Theses and Dissertations

Date of Award

12-1-2025

Document Type

Thesis

Degree Name

Master of Science in Engineering (MSE)

Department

Electrical Engineering

First Advisor

Rogelio Soto

Second Advisor

Ping Xu

Third Advisor

Wenjie Dong

Abstract

Federated learning is a collaborative training model in which multiple clients optimize aglobal model by transmitting updates to a coordinating server while keeping raw data on-device, thereby reducing direct data exposure and enabling iterative global improvement. However, the iterative communication process is vulnerable to malicious attackers that either deliberately destroy the model or curious to infer raw data. Moreover, learning from multiple agents may result in unfair results.

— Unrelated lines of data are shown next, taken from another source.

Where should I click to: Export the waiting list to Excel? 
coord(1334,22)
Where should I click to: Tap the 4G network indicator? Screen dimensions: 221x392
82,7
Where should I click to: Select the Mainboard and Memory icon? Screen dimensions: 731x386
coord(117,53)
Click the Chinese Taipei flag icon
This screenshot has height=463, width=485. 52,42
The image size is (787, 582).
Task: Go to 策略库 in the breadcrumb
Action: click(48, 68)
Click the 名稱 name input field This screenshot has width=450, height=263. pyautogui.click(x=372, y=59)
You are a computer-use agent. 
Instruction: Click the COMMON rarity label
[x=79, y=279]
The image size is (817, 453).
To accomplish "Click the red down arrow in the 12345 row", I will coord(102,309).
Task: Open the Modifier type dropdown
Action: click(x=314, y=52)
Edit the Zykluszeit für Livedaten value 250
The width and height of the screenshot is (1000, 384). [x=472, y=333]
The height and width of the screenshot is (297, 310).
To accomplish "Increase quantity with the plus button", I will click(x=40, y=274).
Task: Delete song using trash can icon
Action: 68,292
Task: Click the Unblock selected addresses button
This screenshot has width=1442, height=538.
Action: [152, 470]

To enhance trustworthiness within this setting, we employ two-sided norm-based screening (TNBS) that removes both abnormally large and abnormally small updates, pair it with a q-fair objective to emphasize high-loss (disadvantaged) clients, and enforce client-level differential privacy with (ε, δ ) guarantees. For hierarchical deployments, TS-FedNBS introduces a two-stage defense for federated edge computing: norm based screening at edge nodes and robust median aggregation at the server. Experiments on benchmark datasets show resilience to Gaussian, inner-product manipulation, and omniscient attacks, approaching no-attack accuracy and highlighting the necessity of server-side robustness in hierarchical systems. Finally, Fed-ETF advances Byzantine resilience via cosine-based trust scoring relative to a server reference, selective participation with trust-weighted aggregation, and EMA-based adaptation of client learning rates. Different experiments guarantees under non-IID data with adversarial presence are performed to show the performance of the method.